--- Start of Records provided ---

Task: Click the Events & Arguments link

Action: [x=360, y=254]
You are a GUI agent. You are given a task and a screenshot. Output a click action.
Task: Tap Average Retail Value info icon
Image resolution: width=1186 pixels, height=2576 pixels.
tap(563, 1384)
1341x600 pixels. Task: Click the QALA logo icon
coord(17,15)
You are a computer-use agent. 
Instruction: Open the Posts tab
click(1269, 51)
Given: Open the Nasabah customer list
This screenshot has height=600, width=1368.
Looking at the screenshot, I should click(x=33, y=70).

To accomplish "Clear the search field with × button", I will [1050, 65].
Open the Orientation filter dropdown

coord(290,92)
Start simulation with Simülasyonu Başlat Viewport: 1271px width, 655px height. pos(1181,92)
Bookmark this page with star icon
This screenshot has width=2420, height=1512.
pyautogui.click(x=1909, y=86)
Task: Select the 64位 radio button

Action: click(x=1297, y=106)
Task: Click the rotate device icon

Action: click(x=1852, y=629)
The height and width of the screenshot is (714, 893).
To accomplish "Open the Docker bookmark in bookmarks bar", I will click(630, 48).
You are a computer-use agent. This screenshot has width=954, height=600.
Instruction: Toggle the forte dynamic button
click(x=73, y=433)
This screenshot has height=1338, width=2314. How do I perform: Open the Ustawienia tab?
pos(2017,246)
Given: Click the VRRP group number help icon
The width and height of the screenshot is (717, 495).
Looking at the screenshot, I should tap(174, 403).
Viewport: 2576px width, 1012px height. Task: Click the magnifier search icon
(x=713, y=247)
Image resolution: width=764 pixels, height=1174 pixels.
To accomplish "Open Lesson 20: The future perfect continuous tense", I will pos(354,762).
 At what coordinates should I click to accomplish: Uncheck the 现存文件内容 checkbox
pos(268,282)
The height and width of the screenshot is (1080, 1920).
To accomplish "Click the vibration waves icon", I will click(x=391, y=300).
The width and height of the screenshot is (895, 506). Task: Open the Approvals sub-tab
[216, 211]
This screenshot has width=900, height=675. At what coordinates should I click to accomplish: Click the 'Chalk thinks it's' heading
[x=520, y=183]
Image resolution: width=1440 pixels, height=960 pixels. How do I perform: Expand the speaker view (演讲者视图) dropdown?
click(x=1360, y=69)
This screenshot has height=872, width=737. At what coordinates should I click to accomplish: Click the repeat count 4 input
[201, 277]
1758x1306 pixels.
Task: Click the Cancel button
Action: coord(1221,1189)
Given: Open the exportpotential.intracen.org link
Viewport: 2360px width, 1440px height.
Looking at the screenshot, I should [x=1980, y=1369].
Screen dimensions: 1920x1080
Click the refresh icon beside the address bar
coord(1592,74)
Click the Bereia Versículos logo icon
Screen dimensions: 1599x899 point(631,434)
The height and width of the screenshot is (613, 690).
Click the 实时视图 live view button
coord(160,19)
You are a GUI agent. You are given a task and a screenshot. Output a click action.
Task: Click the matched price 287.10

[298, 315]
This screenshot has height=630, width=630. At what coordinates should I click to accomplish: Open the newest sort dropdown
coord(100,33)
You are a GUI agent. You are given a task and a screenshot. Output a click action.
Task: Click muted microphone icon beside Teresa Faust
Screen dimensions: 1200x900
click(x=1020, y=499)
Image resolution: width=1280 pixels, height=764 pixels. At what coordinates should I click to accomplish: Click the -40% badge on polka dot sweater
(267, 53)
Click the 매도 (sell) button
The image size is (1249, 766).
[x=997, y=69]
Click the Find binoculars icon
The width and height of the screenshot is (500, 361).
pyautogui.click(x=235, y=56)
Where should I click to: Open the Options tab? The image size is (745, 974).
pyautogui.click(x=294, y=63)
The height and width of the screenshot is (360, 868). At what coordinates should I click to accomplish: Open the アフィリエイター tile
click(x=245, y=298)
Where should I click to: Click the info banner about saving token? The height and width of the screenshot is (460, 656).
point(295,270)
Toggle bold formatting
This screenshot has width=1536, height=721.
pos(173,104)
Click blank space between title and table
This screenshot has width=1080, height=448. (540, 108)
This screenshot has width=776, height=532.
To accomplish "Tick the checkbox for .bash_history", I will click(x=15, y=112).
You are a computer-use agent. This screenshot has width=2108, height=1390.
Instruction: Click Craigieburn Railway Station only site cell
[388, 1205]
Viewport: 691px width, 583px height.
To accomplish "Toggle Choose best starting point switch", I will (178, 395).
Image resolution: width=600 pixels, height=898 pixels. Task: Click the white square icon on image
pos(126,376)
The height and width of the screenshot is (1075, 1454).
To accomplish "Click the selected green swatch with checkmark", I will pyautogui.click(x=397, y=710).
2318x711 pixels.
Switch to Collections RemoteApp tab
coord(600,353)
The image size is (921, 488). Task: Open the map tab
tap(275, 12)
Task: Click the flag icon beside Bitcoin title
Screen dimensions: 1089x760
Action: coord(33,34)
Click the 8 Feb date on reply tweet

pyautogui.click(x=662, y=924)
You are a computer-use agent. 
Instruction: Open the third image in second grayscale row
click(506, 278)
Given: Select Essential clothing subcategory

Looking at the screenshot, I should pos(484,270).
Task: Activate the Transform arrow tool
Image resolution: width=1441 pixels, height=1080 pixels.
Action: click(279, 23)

--- End of Records provided ---

Reproduce the records above without any change, starting at the line that contains "Given: Click the VRRP group number help icon" and ending at the line that contains "click(x=1360, y=69)", both included.

▸ **Worked solution**
Given: Click the VRRP group number help icon
The width and height of the screenshot is (717, 495).
Looking at the screenshot, I should tap(174, 403).
Viewport: 2576px width, 1012px height. Task: Click the magnifier search icon
(x=713, y=247)
Image resolution: width=764 pixels, height=1174 pixels.
To accomplish "Open Lesson 20: The future perfect continuous tense", I will pos(354,762).
 At what coordinates should I click to accomplish: Uncheck the 现存文件内容 checkbox
pos(268,282)
The height and width of the screenshot is (1080, 1920).
To accomplish "Click the vibration waves icon", I will click(x=391, y=300).
The width and height of the screenshot is (895, 506). Task: Open the Approvals sub-tab
[216, 211]
This screenshot has width=900, height=675. At what coordinates should I click to accomplish: Click the 'Chalk thinks it's' heading
[x=520, y=183]
Image resolution: width=1440 pixels, height=960 pixels. How do I perform: Expand the speaker view (演讲者视图) dropdown?
click(x=1360, y=69)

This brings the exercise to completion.